Before he opened the doors to the main building at the Del Norte County Fairgrounds on Thursday, the pastor of Crescent City Foursquare Church thanked partner Sutter Coast Hospital and other volunteers who pitched in to serve turkey, stuffing and pumpkin pie to the community.
Bodenstab also thanked Pacific Power for the work their crews have done to ensure the community had electricity after Tuesday’s storm. Volunteers served 620 meals last year, he said. This year, Bodenstab said, they were prepared to serve between 750 and 800.
“Bless the hands of each person that’s here,” he said during the blessing.
Local elected officials worked alongside teachers, the county chief of probation and other Del Norters to dish out turkey, stuffing, green beans and cranberry sauce.

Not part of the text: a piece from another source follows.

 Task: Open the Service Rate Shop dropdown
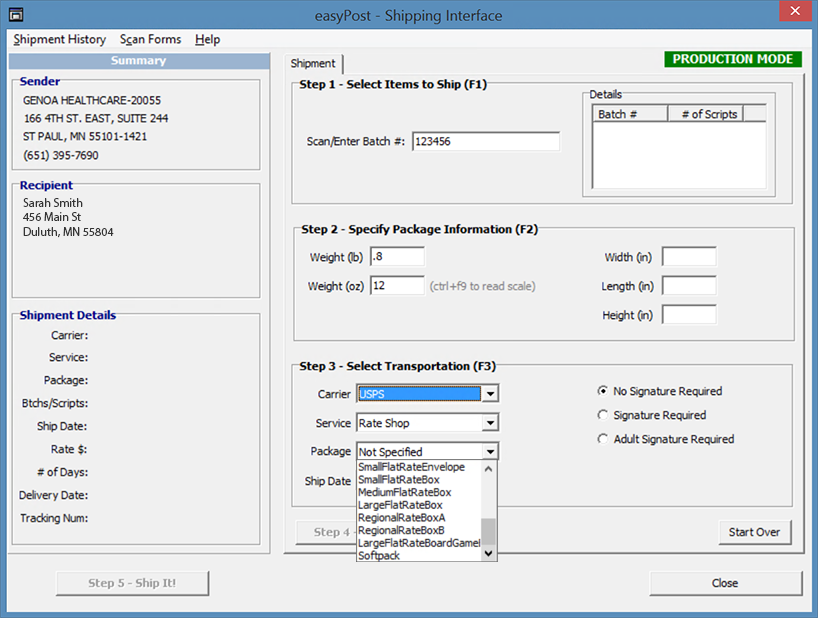point(489,423)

Rusty Hurd, Needa Morgan, Jenni Hissong and others set out pumpkin pie wedges. Elijah Brunson wheeled around a cart with juice, milk and coffee.
"It’s fun for me,” he said. “It means a lot. There are no titles it’s just people coming together for a common cause.”
Brunson, who attends Pelican Bay Evangelical Free Church, said volunteering was important for him, especially in a community like Del Norte County. Not only does bring a cross section of people together to break bread, he said, many appreciate the chance to not only eat at the fairgrounds with their friends, they’re also grateful for the plate of food they’ll take with them for later.
“Many people don’t know where their next meal is coming from,” Brunson said. “People really appreciate it.”
For some, like 10-year-old Coco Yan, who ate dinner with her dad, Peter, and siblings 7-year-old Jeremy, 6-year-old Anna and 2-year-old Mary, visiting the fairgrounds on Thanksgiving is an annual tradition. It’s a chance for them to eat turkey on Thanksgiving.
“Since we’re Chinese, we eat duck,” Coco said. “So we’re eating duck for dinner.”
Naomi Wright said she usually roasts a mean turkey at home and makes her own pies, cookies and bread, but she’s at the fairgrounds for a second year in a row.
“It’s wonderful,” she said of the food.
Tina Whipple-Hall said this the second of three Thanksgiving meals she’ll share with her family. Whipple-Hall was at the fairgrounds with her boyfriend, her daughter, Lindsay, and her grandchildren Angela and Kayden.
Whipple-Hall said her daughter will make a ham dinner later that evening at her new home at the Tolowa Dee-ni’ Nation’s Dat-naa-svt village. But the lunch is wonderful, Whipple-Hall said.
“To be with the community, you get a grateful feeling,” she said. “Us natives refer to it as Turkey Day — it’s the turkey’s worst day, not ours.”
Following their lunch, Whipple-Hall said she and her family will take advantage of the sunny crisp day and head up to Gasquet to see the waterfall from U.S. 199.